## Set task
Reproduce word for word the full passage below on bank stocks after the 1990 banking crisis.

## Extract

- - - - - - -

In 1990, just before I left my job as a stockbroker to work full-time in television, the nation was going through a real estate/banking crisis similar to the one it’s going through today. It wasn’t as severe in terms of the number of foreclosures or decline in housing prices, but it was every bit as severe in terms of the stock prices of banks. Then, as now, banks (and especially Savings and Loans) were being raked over the coals, despised by the public, called before congress and threatened with increased regulation. There was a taxpayer bailout.

At the time, it was hard to believe bank stocks could ever be healthy again, and their share prices showed it. In 1990, Citigroup was trading at a split-adjusted price of about $2.00. But ten years later, in 2000, the public and congress had long forgotten any issues with big banks. Citi was back in the $40-$50 range. That’s a 2,000% return in 10 years.

- - - - - - -

## Stored data
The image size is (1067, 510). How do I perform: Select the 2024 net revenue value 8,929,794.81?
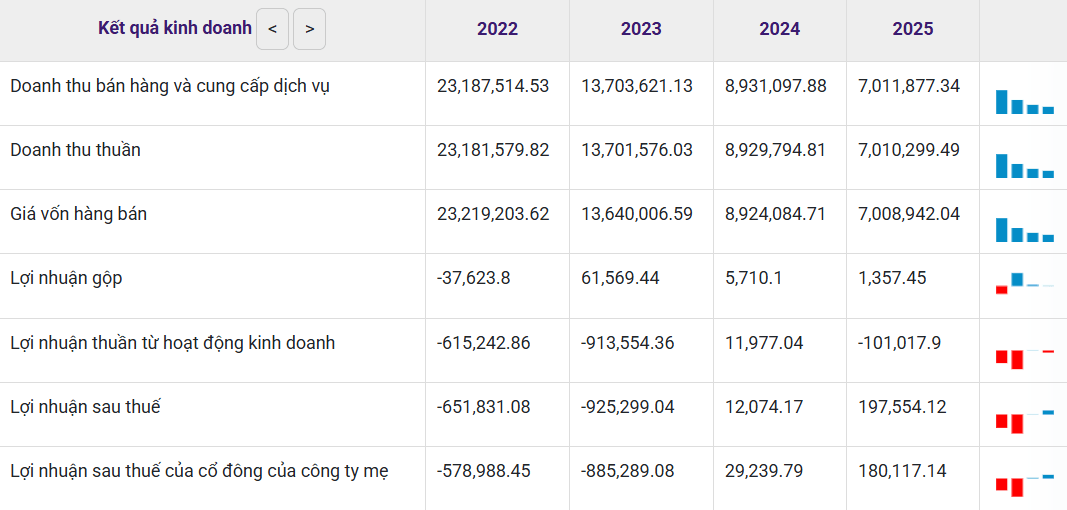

- - - - - - -

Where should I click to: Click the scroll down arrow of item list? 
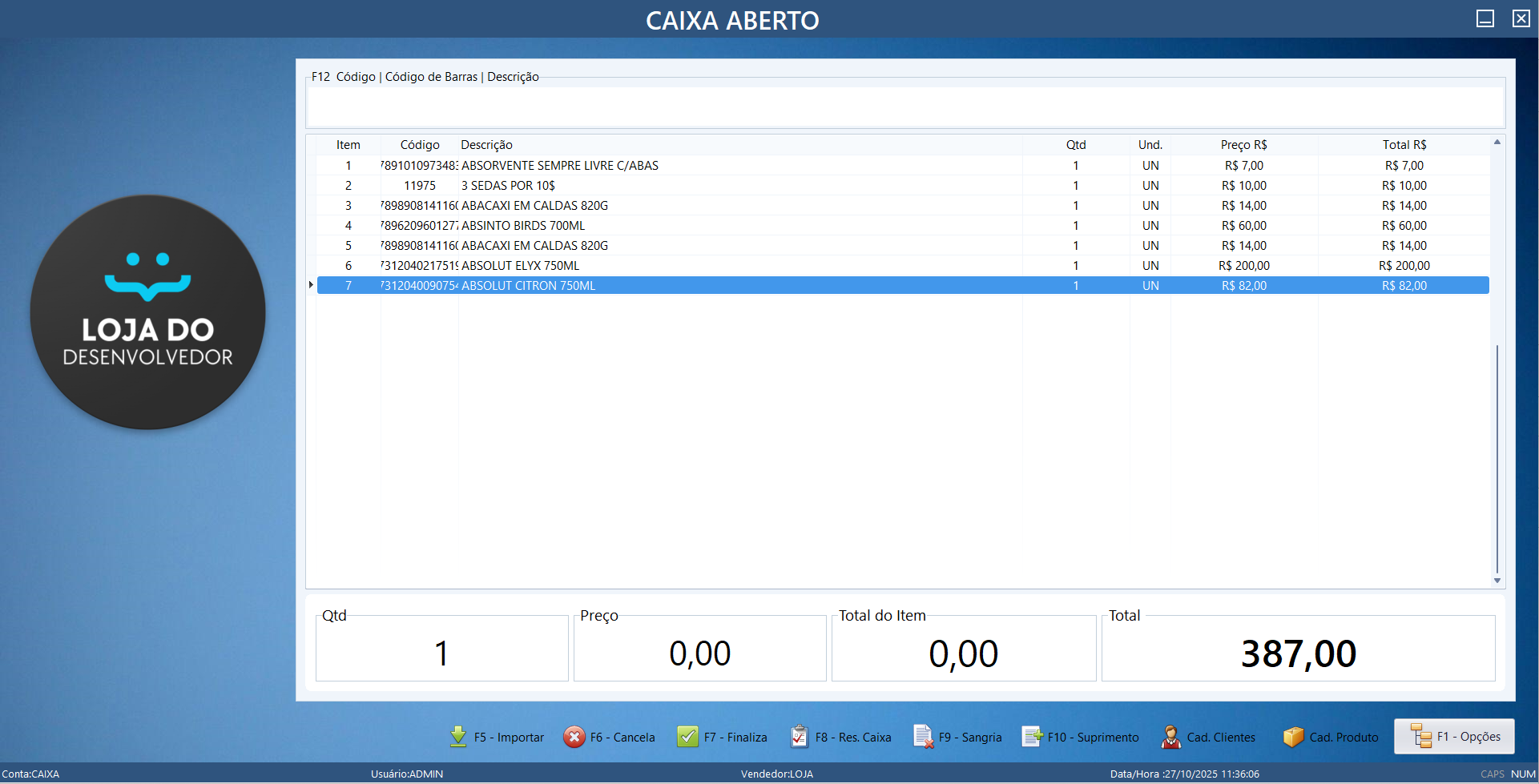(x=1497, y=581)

- - - - - - -

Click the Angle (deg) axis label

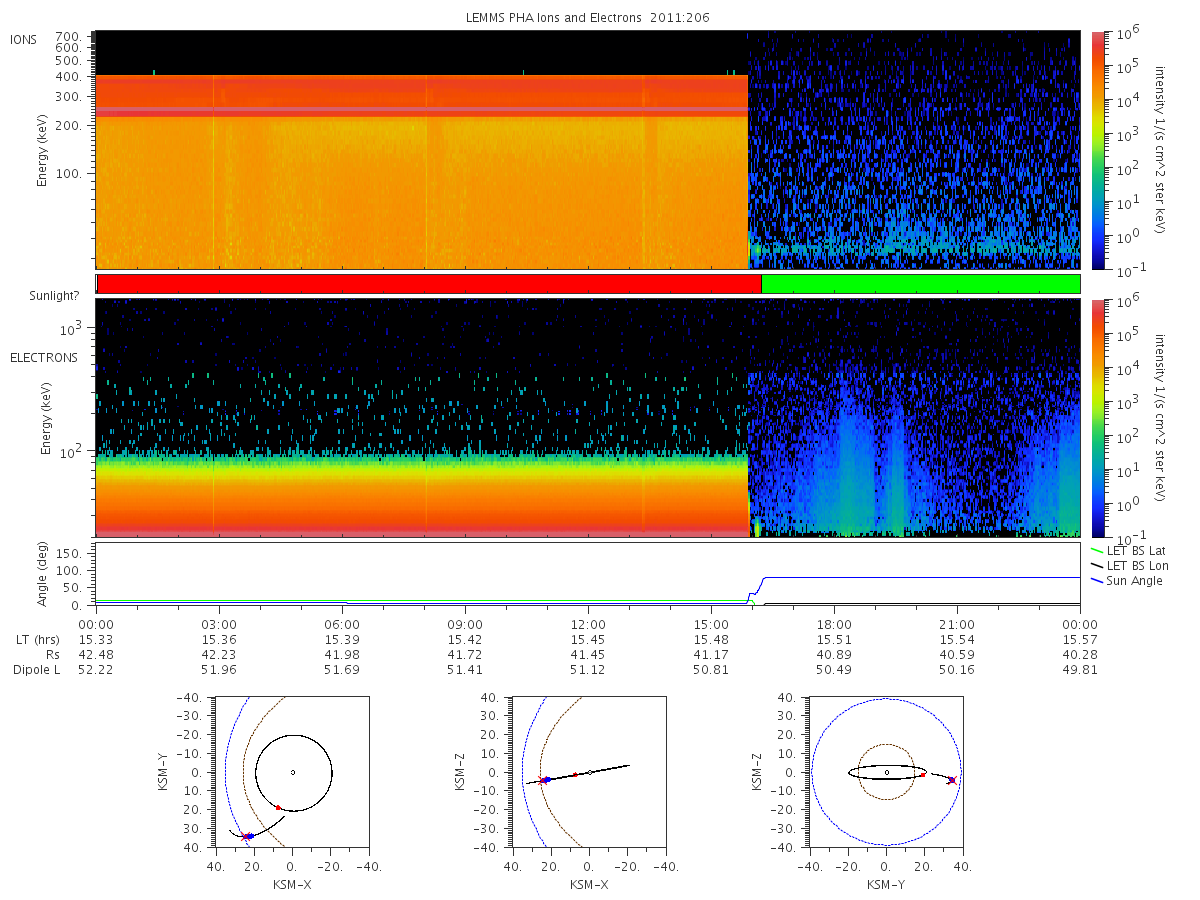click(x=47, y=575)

- - - - - - -

## The output
In 1990, just before I left my job as a stockbroker to work full-time in television, the nation was going through a real estate/banking crisis similar to the one it’s going through today. It wasn’t as severe in terms of the number of foreclosures or decline in housing prices, but it was every bit as severe in terms of the stock prices of banks. Then, as now, banks (and especially Savings and Loans) were being raked over the coals, despised by the public, called before congress and threatened with increased regulation. There was a taxpayer bailout.

At the time, it was hard to believe bank stocks could ever be healthy again, and their share prices showed it. In 1990, Citigroup was trading at a split-adjusted price of about $2.00. But ten years later, in 2000, the public and congress had long forgotten any issues with big banks. Citi was back in the $40-$50 range. That’s a 2,000% return in 10 years.